TASK DESCRIPTION —
Using the records below, write out again exactly the lines that begin at the line containing "The image size is (1140, 512)." and end at the line containing "Task: Select Log in at the top right", and no other lines.

Entries taken from a collection

********************

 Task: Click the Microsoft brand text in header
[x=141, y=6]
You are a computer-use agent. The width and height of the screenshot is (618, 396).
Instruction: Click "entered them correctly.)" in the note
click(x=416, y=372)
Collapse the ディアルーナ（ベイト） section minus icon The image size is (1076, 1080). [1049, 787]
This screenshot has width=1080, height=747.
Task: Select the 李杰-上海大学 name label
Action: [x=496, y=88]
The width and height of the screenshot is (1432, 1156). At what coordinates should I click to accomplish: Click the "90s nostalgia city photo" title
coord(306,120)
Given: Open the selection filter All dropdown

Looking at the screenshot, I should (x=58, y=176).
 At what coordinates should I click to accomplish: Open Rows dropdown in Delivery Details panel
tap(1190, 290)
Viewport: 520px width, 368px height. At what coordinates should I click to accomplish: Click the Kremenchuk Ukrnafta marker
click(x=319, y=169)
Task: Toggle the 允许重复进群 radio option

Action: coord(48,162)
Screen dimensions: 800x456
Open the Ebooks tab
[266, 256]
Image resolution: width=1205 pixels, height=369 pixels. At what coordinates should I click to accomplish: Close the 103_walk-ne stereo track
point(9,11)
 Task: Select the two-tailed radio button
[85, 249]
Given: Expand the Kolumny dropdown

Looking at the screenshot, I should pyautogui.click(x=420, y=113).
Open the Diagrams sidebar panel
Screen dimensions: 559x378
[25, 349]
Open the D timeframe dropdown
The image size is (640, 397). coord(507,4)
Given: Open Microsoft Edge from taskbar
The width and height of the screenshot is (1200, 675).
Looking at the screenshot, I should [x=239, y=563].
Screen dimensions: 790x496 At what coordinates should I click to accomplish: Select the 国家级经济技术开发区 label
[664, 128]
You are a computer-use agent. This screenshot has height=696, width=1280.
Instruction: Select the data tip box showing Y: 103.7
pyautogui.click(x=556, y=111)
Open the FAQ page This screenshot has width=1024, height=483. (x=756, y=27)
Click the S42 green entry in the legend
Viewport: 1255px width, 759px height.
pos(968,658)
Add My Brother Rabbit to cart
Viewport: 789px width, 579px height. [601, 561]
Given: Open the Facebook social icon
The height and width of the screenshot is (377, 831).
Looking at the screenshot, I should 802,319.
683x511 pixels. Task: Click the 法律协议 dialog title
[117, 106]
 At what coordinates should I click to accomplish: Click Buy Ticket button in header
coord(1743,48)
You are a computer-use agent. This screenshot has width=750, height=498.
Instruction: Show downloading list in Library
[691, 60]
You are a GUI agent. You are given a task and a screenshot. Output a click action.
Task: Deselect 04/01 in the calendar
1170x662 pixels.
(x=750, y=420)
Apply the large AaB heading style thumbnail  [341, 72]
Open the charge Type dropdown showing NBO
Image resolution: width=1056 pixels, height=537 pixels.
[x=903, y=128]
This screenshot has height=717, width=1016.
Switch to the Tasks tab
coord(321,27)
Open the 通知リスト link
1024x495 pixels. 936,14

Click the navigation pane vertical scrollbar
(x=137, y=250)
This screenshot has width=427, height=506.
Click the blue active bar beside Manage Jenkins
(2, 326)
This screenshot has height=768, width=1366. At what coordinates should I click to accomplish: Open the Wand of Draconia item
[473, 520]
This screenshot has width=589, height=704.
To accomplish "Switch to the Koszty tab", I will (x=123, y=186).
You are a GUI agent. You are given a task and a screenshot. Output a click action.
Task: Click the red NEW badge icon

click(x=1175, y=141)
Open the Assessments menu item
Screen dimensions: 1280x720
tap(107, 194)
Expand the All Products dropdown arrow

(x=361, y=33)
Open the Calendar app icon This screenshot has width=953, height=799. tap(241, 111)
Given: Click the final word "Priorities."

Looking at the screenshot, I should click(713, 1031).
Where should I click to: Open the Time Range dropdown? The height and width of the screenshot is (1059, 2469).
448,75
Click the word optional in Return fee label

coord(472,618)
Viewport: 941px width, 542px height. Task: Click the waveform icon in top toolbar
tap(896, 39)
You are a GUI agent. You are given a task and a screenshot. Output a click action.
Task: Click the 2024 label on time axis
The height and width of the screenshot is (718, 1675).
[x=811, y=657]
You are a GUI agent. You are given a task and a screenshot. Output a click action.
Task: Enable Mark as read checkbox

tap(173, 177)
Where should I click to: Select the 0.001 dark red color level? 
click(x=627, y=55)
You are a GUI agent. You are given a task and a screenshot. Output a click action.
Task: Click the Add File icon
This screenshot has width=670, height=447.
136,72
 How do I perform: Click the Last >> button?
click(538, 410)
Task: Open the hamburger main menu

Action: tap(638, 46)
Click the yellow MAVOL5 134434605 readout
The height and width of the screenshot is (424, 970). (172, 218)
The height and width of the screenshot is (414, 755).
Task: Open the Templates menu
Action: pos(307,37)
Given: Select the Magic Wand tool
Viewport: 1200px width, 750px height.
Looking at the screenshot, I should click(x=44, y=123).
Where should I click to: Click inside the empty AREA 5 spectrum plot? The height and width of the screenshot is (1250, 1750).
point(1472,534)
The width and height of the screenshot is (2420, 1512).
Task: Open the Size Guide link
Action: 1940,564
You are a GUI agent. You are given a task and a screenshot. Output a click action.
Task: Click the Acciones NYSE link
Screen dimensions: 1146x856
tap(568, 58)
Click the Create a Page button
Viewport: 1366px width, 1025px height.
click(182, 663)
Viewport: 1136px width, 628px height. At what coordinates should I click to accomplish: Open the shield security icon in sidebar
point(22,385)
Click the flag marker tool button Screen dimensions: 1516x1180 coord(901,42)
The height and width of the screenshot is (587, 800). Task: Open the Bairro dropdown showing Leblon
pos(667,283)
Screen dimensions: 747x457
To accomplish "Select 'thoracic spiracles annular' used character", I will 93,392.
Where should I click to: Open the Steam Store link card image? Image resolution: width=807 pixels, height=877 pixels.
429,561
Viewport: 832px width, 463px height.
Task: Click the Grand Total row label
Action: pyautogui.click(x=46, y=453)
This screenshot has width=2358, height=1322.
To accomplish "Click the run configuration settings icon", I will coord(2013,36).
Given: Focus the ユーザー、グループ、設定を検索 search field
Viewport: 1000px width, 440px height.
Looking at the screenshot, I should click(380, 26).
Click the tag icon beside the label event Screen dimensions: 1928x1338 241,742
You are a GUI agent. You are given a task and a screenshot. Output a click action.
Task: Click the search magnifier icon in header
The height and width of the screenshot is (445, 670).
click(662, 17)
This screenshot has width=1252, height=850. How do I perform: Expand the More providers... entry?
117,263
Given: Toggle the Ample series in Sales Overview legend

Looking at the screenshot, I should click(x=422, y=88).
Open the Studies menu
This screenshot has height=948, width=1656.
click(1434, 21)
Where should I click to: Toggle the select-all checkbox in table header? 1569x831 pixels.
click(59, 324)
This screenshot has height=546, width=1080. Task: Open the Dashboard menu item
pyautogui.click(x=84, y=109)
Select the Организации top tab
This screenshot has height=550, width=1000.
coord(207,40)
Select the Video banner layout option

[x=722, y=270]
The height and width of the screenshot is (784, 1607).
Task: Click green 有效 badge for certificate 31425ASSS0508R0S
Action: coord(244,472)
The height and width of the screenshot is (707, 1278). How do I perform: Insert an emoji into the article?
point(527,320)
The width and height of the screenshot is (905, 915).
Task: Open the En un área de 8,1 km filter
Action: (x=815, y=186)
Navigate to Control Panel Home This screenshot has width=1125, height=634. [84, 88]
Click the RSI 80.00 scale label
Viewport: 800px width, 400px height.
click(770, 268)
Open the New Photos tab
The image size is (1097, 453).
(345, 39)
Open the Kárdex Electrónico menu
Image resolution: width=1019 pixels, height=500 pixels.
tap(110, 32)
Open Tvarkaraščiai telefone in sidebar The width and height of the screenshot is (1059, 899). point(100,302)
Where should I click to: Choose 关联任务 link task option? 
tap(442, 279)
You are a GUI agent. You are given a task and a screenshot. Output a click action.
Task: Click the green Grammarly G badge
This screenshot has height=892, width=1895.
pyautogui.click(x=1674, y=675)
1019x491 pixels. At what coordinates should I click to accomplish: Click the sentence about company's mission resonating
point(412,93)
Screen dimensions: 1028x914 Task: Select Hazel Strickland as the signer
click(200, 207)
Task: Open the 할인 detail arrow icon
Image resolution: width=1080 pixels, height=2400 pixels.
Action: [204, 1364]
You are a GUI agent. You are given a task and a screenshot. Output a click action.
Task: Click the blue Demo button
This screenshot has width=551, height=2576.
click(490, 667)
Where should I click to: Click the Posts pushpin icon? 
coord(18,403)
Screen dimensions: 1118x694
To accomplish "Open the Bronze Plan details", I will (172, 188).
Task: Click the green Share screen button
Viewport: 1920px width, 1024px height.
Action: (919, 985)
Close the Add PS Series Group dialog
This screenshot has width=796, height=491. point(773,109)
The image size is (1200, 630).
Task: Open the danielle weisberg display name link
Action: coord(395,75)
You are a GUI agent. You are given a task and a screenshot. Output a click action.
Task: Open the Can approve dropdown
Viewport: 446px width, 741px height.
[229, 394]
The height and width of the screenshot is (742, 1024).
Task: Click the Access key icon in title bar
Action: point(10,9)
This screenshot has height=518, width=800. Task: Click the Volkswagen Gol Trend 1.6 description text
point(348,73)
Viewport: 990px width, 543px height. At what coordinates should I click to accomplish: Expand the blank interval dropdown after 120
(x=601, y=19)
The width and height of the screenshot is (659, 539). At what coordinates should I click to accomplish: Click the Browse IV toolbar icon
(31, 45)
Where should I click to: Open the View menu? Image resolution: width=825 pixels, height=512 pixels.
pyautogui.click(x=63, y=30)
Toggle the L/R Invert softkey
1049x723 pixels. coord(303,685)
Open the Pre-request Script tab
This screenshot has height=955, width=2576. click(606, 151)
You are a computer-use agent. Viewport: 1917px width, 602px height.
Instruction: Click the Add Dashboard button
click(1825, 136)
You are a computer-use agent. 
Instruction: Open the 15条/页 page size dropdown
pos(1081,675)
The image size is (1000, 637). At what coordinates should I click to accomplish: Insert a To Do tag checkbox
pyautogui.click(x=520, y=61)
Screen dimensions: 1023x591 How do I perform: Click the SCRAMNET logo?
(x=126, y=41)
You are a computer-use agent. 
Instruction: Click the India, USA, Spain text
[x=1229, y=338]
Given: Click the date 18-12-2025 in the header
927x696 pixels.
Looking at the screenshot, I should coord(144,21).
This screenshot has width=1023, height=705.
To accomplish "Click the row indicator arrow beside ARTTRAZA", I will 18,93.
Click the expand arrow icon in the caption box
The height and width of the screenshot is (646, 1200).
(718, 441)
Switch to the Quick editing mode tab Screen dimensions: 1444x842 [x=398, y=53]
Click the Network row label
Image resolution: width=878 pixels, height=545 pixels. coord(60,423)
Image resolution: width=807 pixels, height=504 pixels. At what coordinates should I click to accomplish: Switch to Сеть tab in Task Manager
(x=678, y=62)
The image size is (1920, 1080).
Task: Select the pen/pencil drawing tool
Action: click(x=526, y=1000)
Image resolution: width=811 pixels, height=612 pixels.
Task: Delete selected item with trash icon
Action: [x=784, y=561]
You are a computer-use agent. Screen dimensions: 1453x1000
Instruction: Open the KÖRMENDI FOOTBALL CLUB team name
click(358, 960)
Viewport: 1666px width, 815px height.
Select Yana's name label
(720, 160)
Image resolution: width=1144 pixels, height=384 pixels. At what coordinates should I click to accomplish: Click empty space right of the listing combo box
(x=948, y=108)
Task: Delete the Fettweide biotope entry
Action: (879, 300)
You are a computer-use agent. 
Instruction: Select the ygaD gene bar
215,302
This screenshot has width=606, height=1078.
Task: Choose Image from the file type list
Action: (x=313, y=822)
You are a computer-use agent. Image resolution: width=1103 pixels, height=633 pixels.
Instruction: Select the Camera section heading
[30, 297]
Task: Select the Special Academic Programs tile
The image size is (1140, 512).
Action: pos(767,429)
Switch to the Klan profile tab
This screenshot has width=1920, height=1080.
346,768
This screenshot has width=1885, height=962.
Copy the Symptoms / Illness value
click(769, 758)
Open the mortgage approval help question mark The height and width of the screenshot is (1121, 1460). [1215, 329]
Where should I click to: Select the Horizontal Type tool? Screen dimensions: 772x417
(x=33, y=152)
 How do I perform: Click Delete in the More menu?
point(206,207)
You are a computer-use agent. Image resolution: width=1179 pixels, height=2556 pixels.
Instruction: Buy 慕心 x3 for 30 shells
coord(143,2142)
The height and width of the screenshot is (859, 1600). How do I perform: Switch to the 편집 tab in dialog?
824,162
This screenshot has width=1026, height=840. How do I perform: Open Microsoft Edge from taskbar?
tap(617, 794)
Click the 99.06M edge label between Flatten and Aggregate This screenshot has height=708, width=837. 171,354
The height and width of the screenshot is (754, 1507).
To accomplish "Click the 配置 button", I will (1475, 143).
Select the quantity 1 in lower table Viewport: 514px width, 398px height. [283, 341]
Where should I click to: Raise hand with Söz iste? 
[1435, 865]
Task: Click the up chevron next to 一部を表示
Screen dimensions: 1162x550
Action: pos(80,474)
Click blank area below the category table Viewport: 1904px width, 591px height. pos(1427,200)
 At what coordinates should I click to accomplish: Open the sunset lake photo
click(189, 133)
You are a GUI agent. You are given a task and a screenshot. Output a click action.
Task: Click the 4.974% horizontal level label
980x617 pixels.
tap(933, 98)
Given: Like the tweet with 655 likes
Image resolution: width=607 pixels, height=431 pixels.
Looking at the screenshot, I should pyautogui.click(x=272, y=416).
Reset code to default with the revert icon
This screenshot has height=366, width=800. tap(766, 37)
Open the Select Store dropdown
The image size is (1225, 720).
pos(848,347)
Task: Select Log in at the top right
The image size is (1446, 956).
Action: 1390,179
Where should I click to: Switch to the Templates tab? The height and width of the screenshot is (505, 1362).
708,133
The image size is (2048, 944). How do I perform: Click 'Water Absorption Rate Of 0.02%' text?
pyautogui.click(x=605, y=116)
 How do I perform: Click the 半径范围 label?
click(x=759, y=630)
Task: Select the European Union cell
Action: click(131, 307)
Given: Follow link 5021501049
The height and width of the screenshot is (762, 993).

********************

EXERCISE OUTPUT —
The image size is (1140, 512).
Action: pos(767,429)
Switch to the Klan profile tab
This screenshot has width=1920, height=1080.
346,768
This screenshot has width=1885, height=962.
Copy the Symptoms / Illness value
click(769, 758)
Open the mortgage approval help question mark The height and width of the screenshot is (1121, 1460). [1215, 329]
Where should I click to: Select the Horizontal Type tool? Screen dimensions: 772x417
(x=33, y=152)
 How do I perform: Click Delete in the More menu?
point(206,207)
You are a computer-use agent. Image resolution: width=1179 pixels, height=2556 pixels.
Instruction: Buy 慕心 x3 for 30 shells
coord(143,2142)
The height and width of the screenshot is (859, 1600). How do I perform: Switch to the 편집 tab in dialog?
824,162
This screenshot has width=1026, height=840. How do I perform: Open Microsoft Edge from taskbar?
tap(617, 794)
Click the 99.06M edge label between Flatten and Aggregate This screenshot has height=708, width=837. 171,354
The height and width of the screenshot is (754, 1507).
To accomplish "Click the 配置 button", I will (1475, 143).
Select the quantity 1 in lower table Viewport: 514px width, 398px height. [283, 341]
Where should I click to: Raise hand with Söz iste? 
[1435, 865]
Task: Click the up chevron next to 一部を表示
Screen dimensions: 1162x550
Action: pos(80,474)
Click blank area below the category table Viewport: 1904px width, 591px height. pos(1427,200)
 At what coordinates should I click to accomplish: Open the sunset lake photo
click(189, 133)
You are a GUI agent. You are given a task and a screenshot. Output a click action.
Task: Click the 4.974% horizontal level label
980x617 pixels.
tap(933, 98)
Given: Like the tweet with 655 likes
Image resolution: width=607 pixels, height=431 pixels.
Looking at the screenshot, I should pyautogui.click(x=272, y=416).
Reset code to default with the revert icon
This screenshot has height=366, width=800. tap(766, 37)
Open the Select Store dropdown
The image size is (1225, 720).
pos(848,347)
Task: Select Log in at the top right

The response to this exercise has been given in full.